Felicity, la niña de los cuentos y yo, fuimos hasta la oficina del correo para retirar
la correspondencia, siguiendo por un camino cubierto de hojas húmedas pero que crujían su dureza bajo nuestros pies. El atardecer estaba lleno de extraños sonidos… el crujido de las ramas en el pinar, el silbido del viento entre las ramas, las vibraciones de las cortezas secas en las cercas. Pero nosotros llevábamos el sol y el verano en el corazón y el helado desencanto
del mundo exterior sólo lograba intensificar nuestra radiación interior. Felicity llevaba su caperuza nueva de terciopelo, con un coqueto cuello de piel
blanca. Sus rizos dorados formaban marco a su adorable rostro y el viento transformaba el tono rosado de sus mejillas en carmesí. A mi izquierda caminaba la niña de los cuentos, con su sombrero rojo sobre la
airosa cabeza castaña. Iba esparciendo palabras en el camino, como las perlas y los diamantes del viejo cuento de hadas. Recuerdo haberme pavoneado insufriblemente porque encontramos a varios
muchachos de Carlisle y yo sentí que era un individuo excepcionalmente dichoso por llevar a un lado tal belleza y al otro tamaño encanto. Había una de las cartas pequeñitas de papá para Félix, una carta enorme del padre de la niña de los cuentos, dirigida a ella con una letra apretada, una carta para Cicely de alguna amiga de la escuela y que traía la inscripción «Urgente» en un ángulo del sobre y una carta para la tía Janet, sellada en Montreal.
—No se me ocurre de quién puede ser —dijo Felicity—. No hay nadie en Montreal que le escriba a mamá. La carta de Cicely es de Em Frewen. Siempre le
pone «Urgente» a todas sus cartas cualquiera sea el contenido.
Cuando llegamos a la casa de regreso, la tía Janet abrió el sobre de su carta y la leyó. Después se sentó y nos miró asombrada.
—¡Bueno, todo tiene fin! —dijo.
—¿Qué es lo que dice esa carta? —exclamó el tío Alec.
—Esta carta es de la esposa de James Ward, de Montreal —declaró
solemnemente la tía Janet—. Rachel Ward está muerta. Y le dijo a la esposa de James que me escribiera para decirme que abra el cofre azul.
—¡Viva! —gritó Dan.
—¡Donald King! —replicó la madre severamente—. Rachel Ward era pariente
tuya y ha fallecido. ¿Qué quieres significar con semejante conducta?

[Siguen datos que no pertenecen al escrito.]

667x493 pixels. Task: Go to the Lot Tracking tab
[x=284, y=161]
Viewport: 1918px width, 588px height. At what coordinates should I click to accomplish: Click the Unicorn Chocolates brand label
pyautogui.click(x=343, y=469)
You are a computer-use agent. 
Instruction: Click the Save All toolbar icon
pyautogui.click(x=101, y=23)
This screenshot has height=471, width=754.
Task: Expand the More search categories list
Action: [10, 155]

—Nunca la conocí —dijo Dan malhumorado—. Y no estaba vivando porque se haya muerto, sino porque por fin vamos a abrir ese famoso cofre azul que tanto nos
ha llamado la atención siempre.
—De modo que la pobre Rachel se ha ido —comentó tío Alec—. Tenía que ser una mujer vieja ya… supongo que tendría setenta y cinco años por lo menos. La recuerdo como una mujer joven, fina, en plena floración… Bueno, bueno… de
manera que el viejo cofre azul va a ser abierto por fin. ¿Qué se hará con su
contenido?
—Rachel dejó instrucciones sobre eso —respondió la tía Janet refiriéndose a la carta—. El vestido de novia, el velo y las cartas son para quemar. Hay dos jarroncitos que será necesario enviar a la esposa de James. El resto de las cosas son para repartir entre la gente de la familia. Cada uno de sus miembros tendrá un objeto «para que tenga un recuerdo de ella».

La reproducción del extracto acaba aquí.